Una vera e propria turbativa alle dinamiche del mercato e della libera concorrenza che merita di essere destinataria di una prioritaria valutazione del decisore politico e del legislatore. Nelle more riteniamo indifferibile un immediato e autorevole intervento delle SS.LL. che possa restituire serenità alle donne e agli uomini che vestono una divisa. Il disarmonico approdo interpretativo dell’Avvocatura Distrettuale di Venezia rischia infatti di alimentare momenti di smarrimento tra gli operatori delle Forze di polizia in primis, e tra tutti gli altri dipendenti pubblici più in generale, nonché contrasti interpretativi in virtù dei quali l’ammissione al rimborso delle spese legali finirebbe per essere condizionata al diverso orientamento dell’uno piuttosto che dall’altro ufficio territoriale dell’Avvocatura medesima. Con effetti devastanti sull’aspetto motivazionale del personale che noi rappresentiamo, che sarebbe costretto a vivere nell’incertezza di poter fruire di un così importante istituto normativo a tutela della delicata funzione esercitata a garanzia della sicurezza pubblica.

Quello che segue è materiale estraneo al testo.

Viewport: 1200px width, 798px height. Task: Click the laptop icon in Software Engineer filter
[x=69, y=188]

Anche perché è appena il caso di far presente come la categoria dei lavoratori delle Forze di polizia, per la peculiare natura dell’attività professionale svolta, e per l’assoluta irrilevanza delle conseguenze che incontra chi promuove iniziative giudiziarie temerarie se non addirittura calunniose nei loro confronti, registra in termini percentuali una elevatissima esposizione a procedimenti penali che, nella quasi totalità dei casi, si conclude con un’assoluzione.
Se, in altri termini, non dovesse rientrare il pericolo di veder affermata la prospettiva proposta dall’Avvocatura Distrettuale veneziana, sarebbero inevitabili i contraccolpi morali che accuserebbero non solo i poliziotti del caso da cui ha preso le mosse questo nostro stimolo, ma anche tutti quelli che, come loro, sono chiamati, per mission istituzionale, ad esercitare quotidianamente i delicatissimi compiti di controllo dell’ordine e della sicurezza pubblica. Perché ciò vorrebbe dire che, per i soli appartenenti alle Forze dell’ordine, verrebbe meno la garanzia del principio costituzionale di presunzione di innocenza.

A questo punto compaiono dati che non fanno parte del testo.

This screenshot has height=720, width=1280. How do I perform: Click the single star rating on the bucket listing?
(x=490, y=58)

Per le ragioni in premessa, confidiamo che l’invocata azione nomofilattica possa svolgere i suoi effetti con ogni consentita urgenza, rappresentando che, sinora, il SIULP ha dispiegato non poche energie per evitare spontanee legittime iniziative finalizzate a sensibilizzare l’opinione pubblica su questa cogente problematica, frutto di una mentalità che di certo non contribuisce a rafforzare il sentimento di vicinanza alle Istituzioni e che potrebbe, invece per evitare a monte di non incappare in percorsi giudiziari che avrebbero nella migliore delle ipotesi un effetto economico devastante, essere foriera di dubbi sull’agito che sinora i poliziotti hanno garantito”.